Segment Start: Reading text

I’m a bit late to the party on this one, but I’m certainly glad I picked up Fun Home. It had been on my radar for a while, but I had managed to miss picking up a copy, which was rectified via a loan from a friend who was also borrowing it from a friend, (thank you, Megan and Zeke) and so, while we might be clogging up Alison Bechtel’s revenue stream, (although only temporarily, since I plan to get a copy myself when it comes time to re-read) we are definitely supportive in our evangelical zeal to share this thing with the people around us (and in my third parenthetical address of this sentence, I urge you to buy and read this book). Fun Home is a quick but rewarding read, another creation of one of those singular minds that both impress and intimidate me in their ability to not only create simultaneously detailed literary work and vivid visual artistic representation, but to take full advantage of the fact that the same mind is responsible for both and to create that kind of self-like resonance between the two that I always associate with siblings who harmonize their genetically and environmentally similar voices together especially well.
It’s a fantastic book that regales us with a strong sense of story and idea, Bechtel shaping her life via literary devices and narrative structures pulled from the literary canon. The art is simple and perfectly suited to the material, intensely personal. The plot progresses inevitably and perfectly, never leaving us hanging unsupported or jarred and always marching to the foretold conclusion. It’s a simple family story told with the nuance and gradations of impossibly complex reality.
Recommendation: Read this book, unless you are offended by cartoon depictions of breasts and insinuated cunnilingus, like some shithead freshman at Duke apparently is.

Segment End: Reading text
Segment Start: Given information

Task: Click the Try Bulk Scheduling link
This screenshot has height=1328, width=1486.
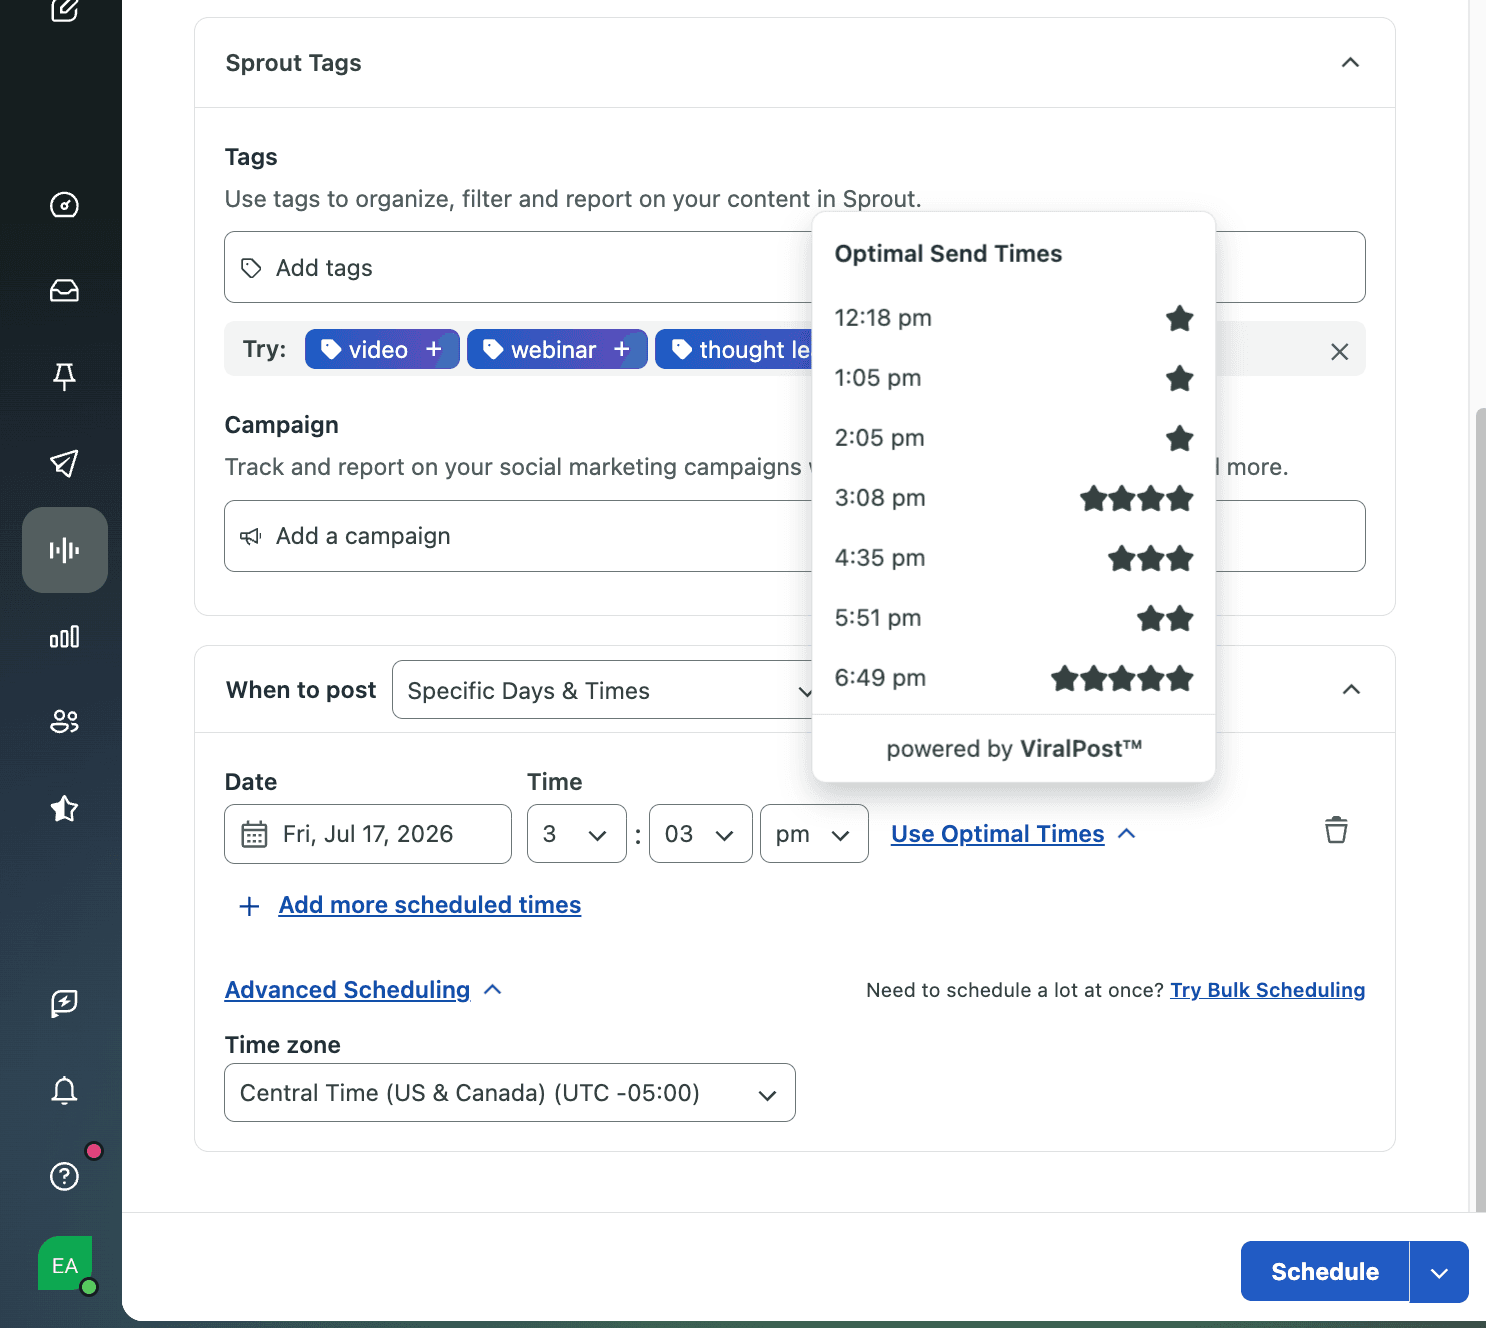Action: pyautogui.click(x=1267, y=990)
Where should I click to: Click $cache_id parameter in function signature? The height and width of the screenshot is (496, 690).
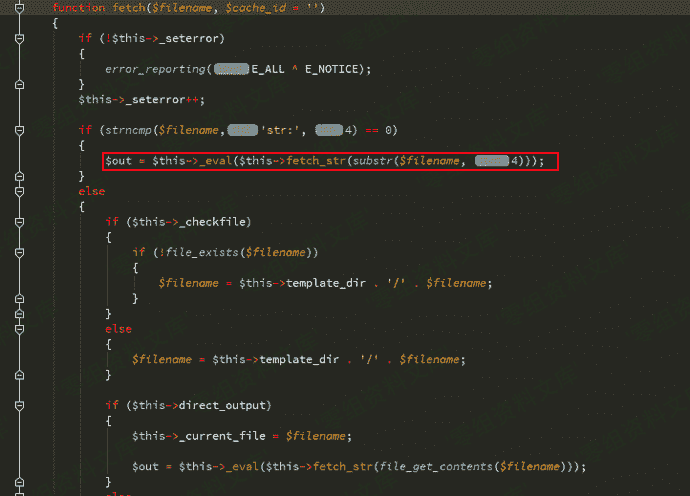click(256, 8)
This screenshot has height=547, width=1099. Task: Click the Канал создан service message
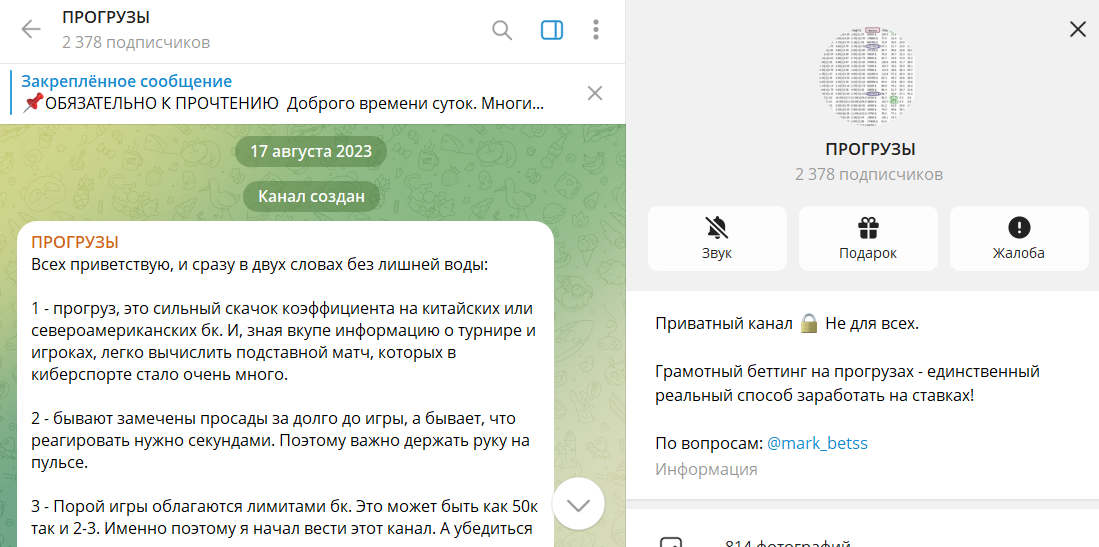(x=311, y=196)
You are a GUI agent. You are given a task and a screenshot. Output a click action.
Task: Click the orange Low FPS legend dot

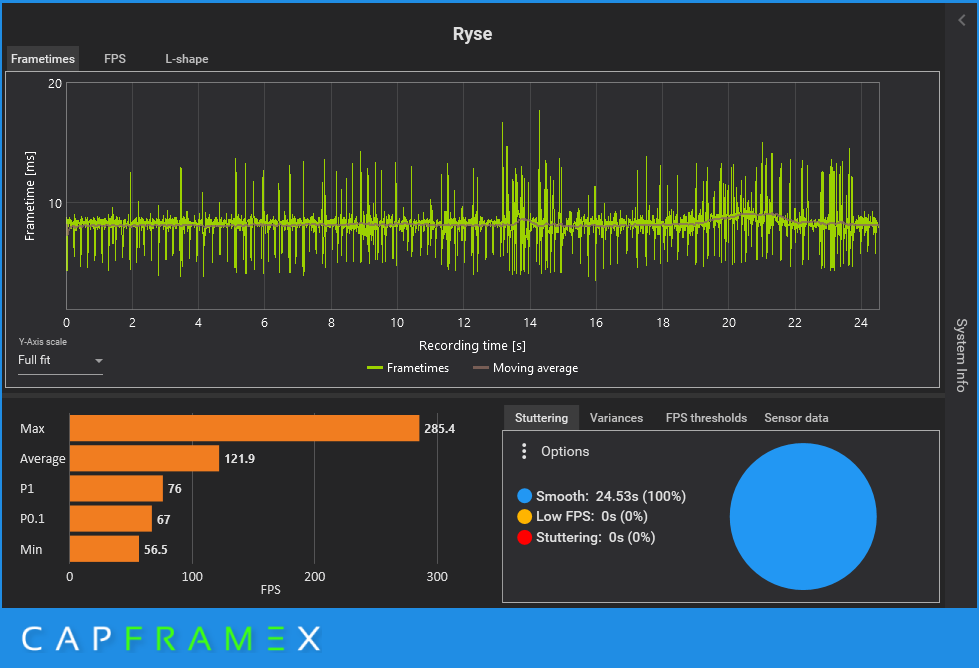click(524, 517)
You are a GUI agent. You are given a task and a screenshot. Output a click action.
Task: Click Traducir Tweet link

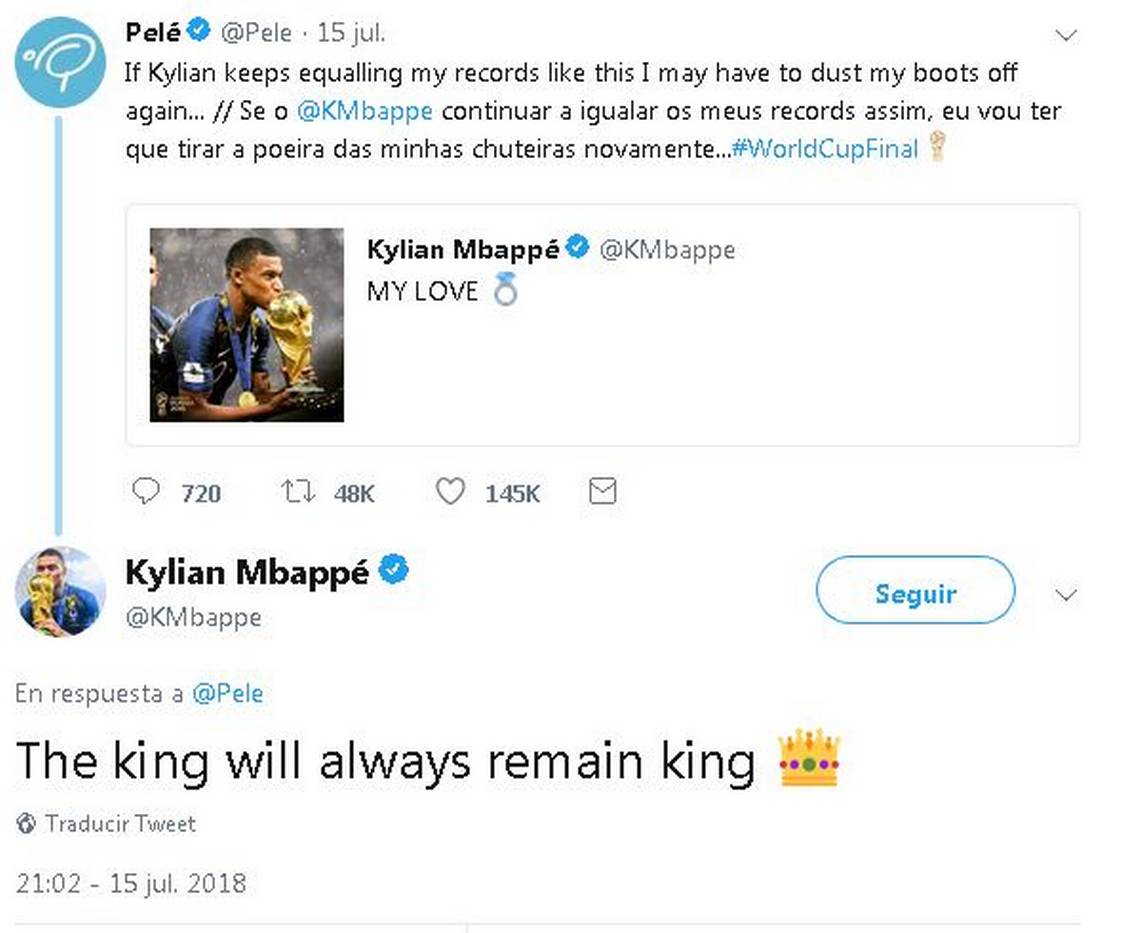pyautogui.click(x=120, y=824)
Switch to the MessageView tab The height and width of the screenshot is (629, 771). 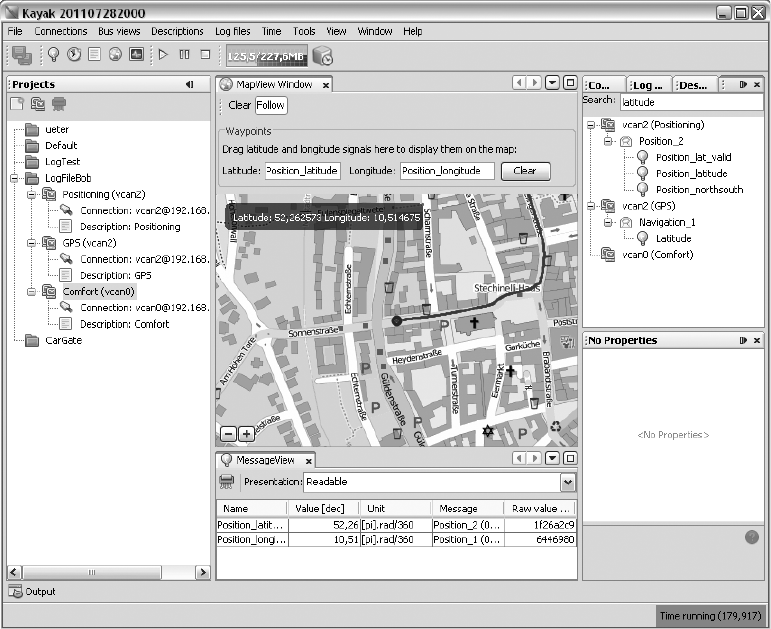[264, 460]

Segment End: Given information

Exercise: Return the passage of the Fun Home review from "Recommendation: Read this" up to and including "Duke apparently is.", copied word for word.

Result:
Recommendation: Read this book, unless you are offended by cartoon depictions of breasts and insinuated cunnilingus, like some shithead freshman at Duke apparently is.